Scheduler

Services involved

Pydio comes with a powerful built-in scheduler that is composed of three different services:

  • jobs: The jobs service is the main interface. It is in charge of persisting the jobs definition and the tasks statuses, and sending proper events when they change.
  • timer: Timer service is a simple scheduler that will analyze job definitions and send task trigger events at a given time if necessary.
  • tasks: The task runners are stateless, pool-based workers that react to timer events, node events or job change events to actually run the tasks.

The figure below shows how these three services interact.

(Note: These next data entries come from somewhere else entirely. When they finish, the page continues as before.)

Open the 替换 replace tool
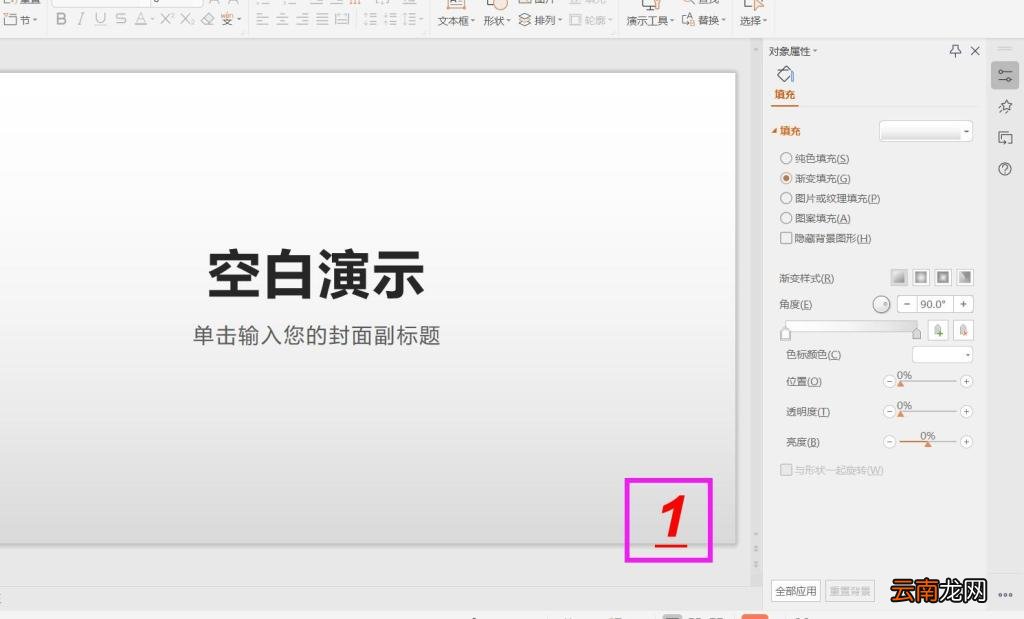tap(706, 20)
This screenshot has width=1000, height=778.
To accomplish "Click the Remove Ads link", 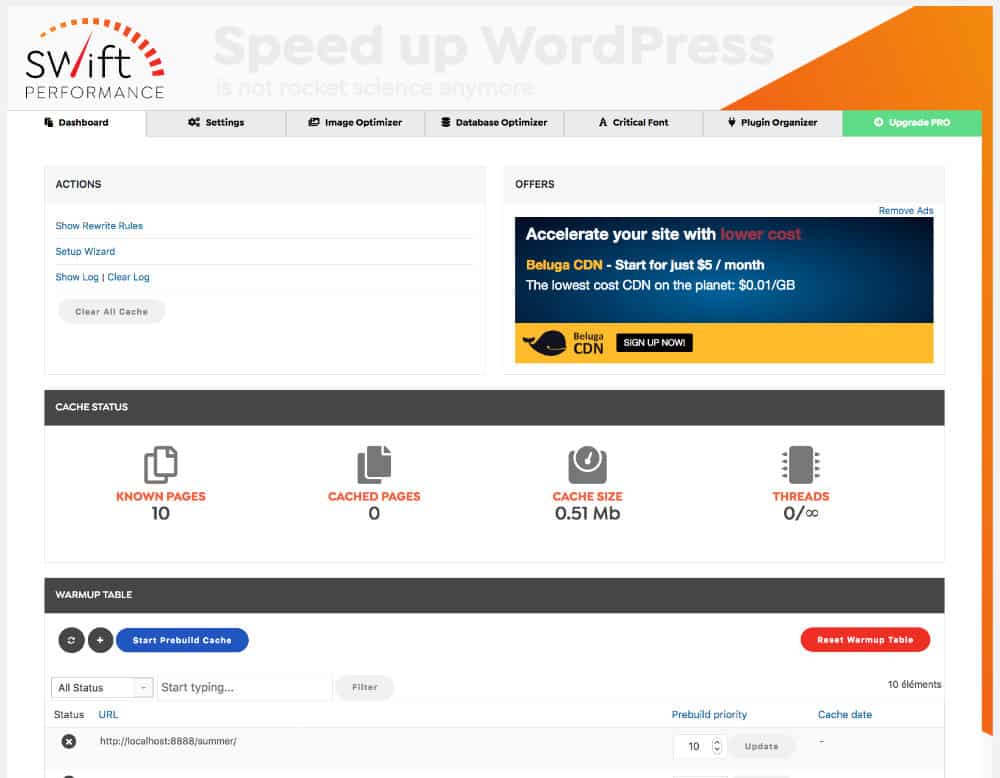I will click(905, 211).
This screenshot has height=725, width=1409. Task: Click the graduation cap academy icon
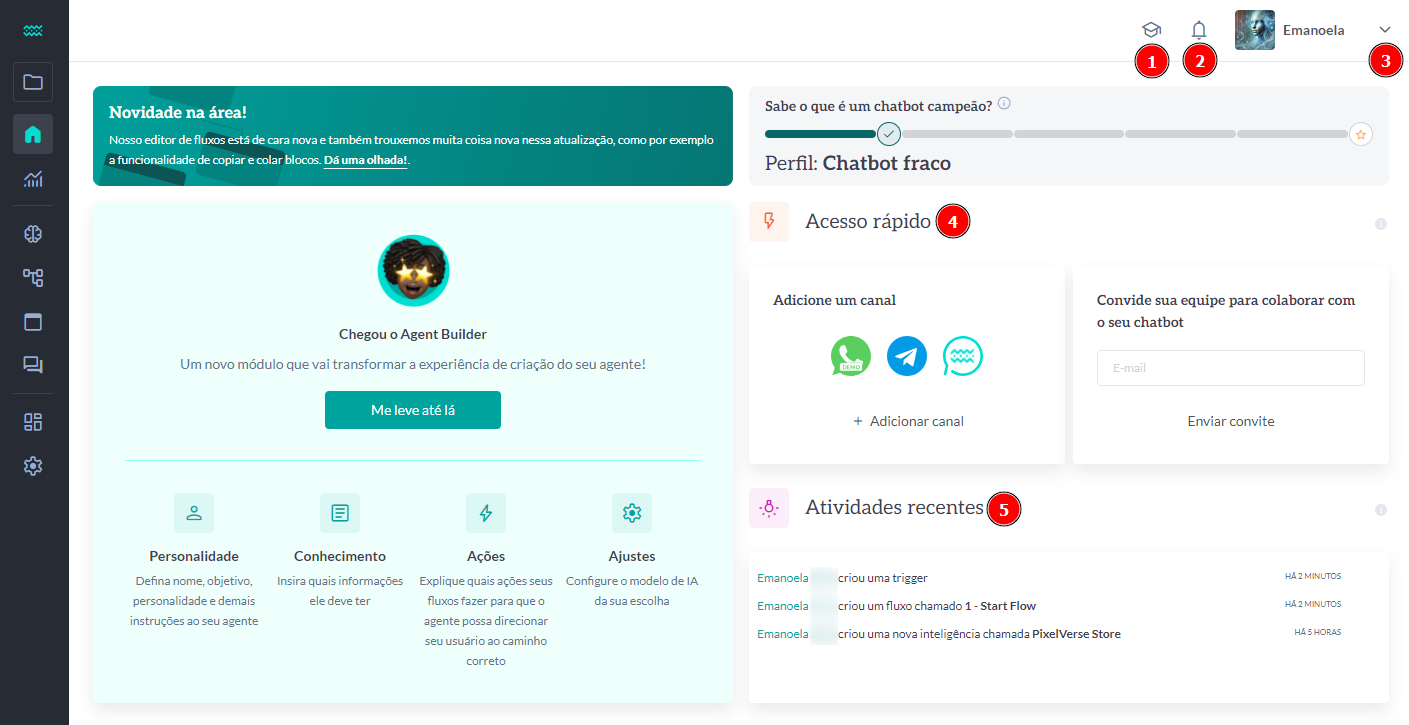tap(1151, 29)
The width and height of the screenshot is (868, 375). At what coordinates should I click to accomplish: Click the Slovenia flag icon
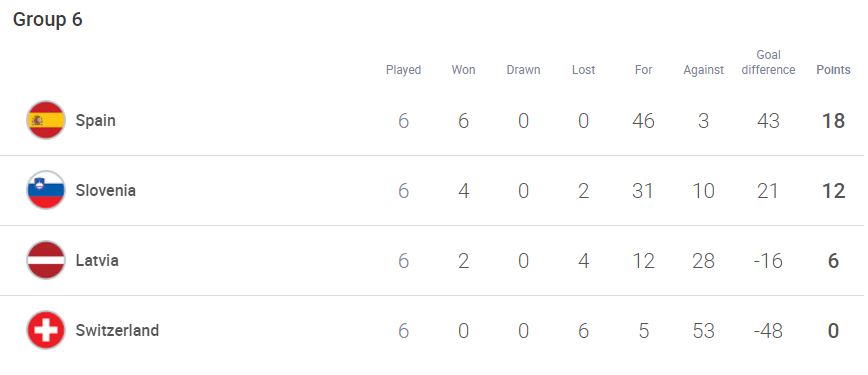[x=46, y=190]
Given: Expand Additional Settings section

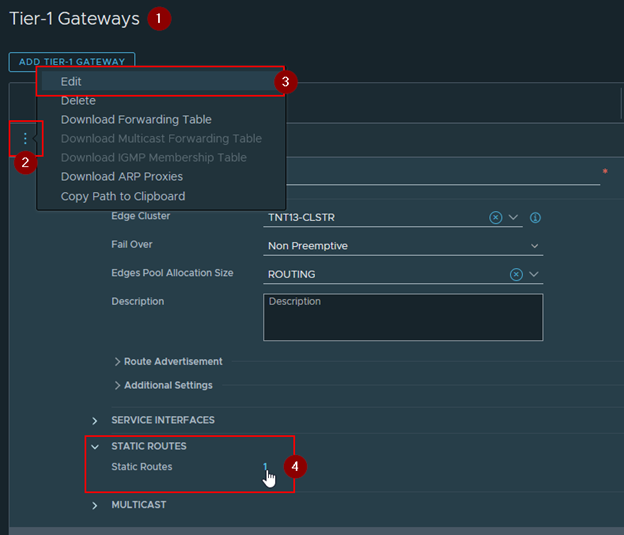Looking at the screenshot, I should [x=163, y=385].
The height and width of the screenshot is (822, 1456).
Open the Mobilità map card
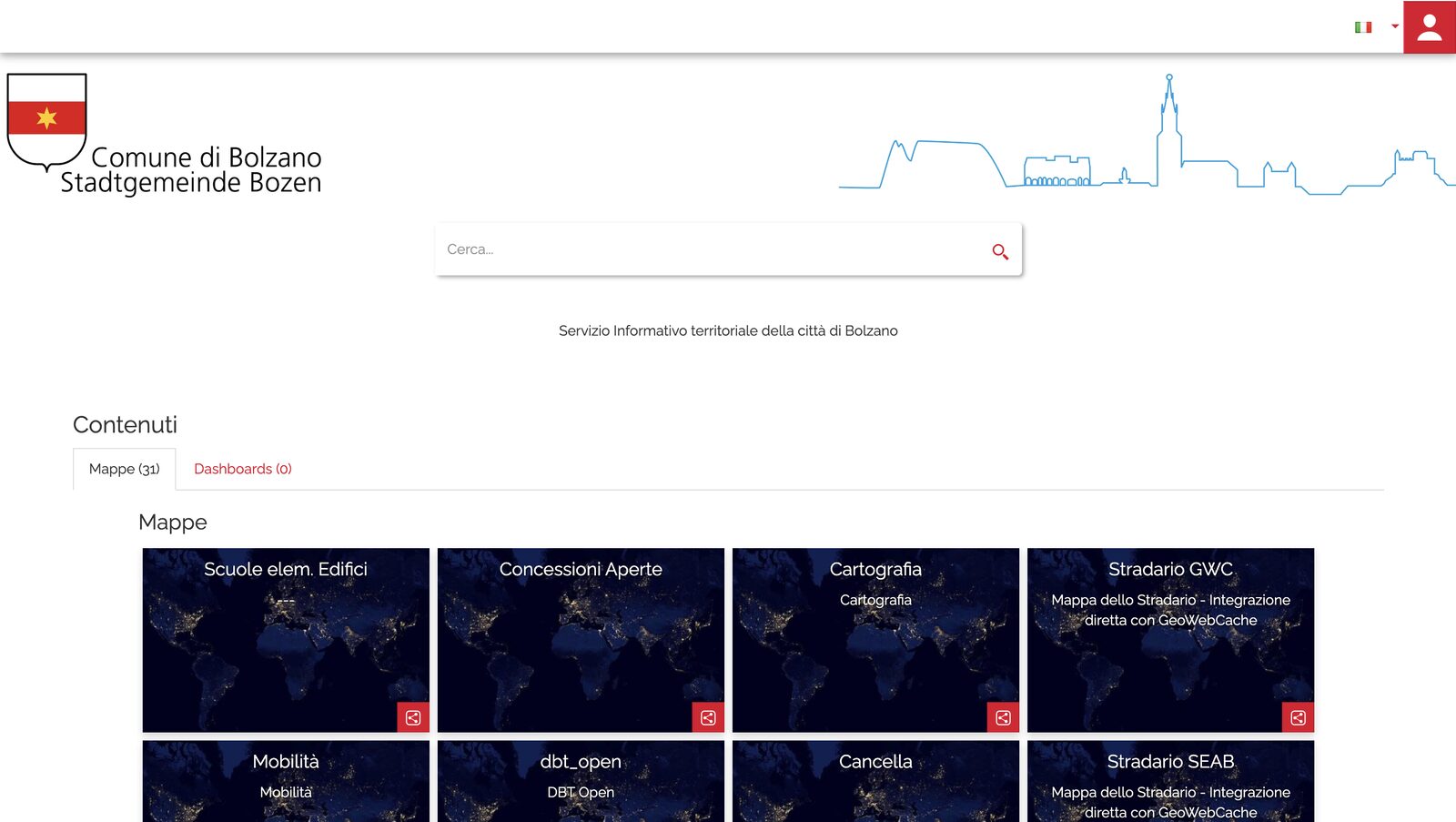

Jobs are currently stored inside a BoltDB file, which implies that the job services cannot be scaled for the time being, but the task runners themselves can be easily dispatched on many servers, as they listen to events in a queued manner (only one node reads (consumes) a given event).

Jobs and Actions

Jobs are defined by unitary Actions, that can be started in parallel or in a chained way. Actions are small pieces of code that are already compiled in the binary. Each step can take an input, define how to eventually filter this output, and send data to the output. Below is a diagram of how actions are processed when actually running a task.

Preset Jobs

Pydio internally uses the scheduler to perform the following tasks

  • Automatically extract thumbnails and EXIF data from images whenever they are created/modified.
  • Create versions of any files whenever they change
  • Archive database tables that are growing in size.

Pydio Client is able to send a PutJob request to the scheduler to trigger a specific action “sync-users”, which will synchronize an external directory (currently LDAP) with the internal API. See ‘client job sync-users’.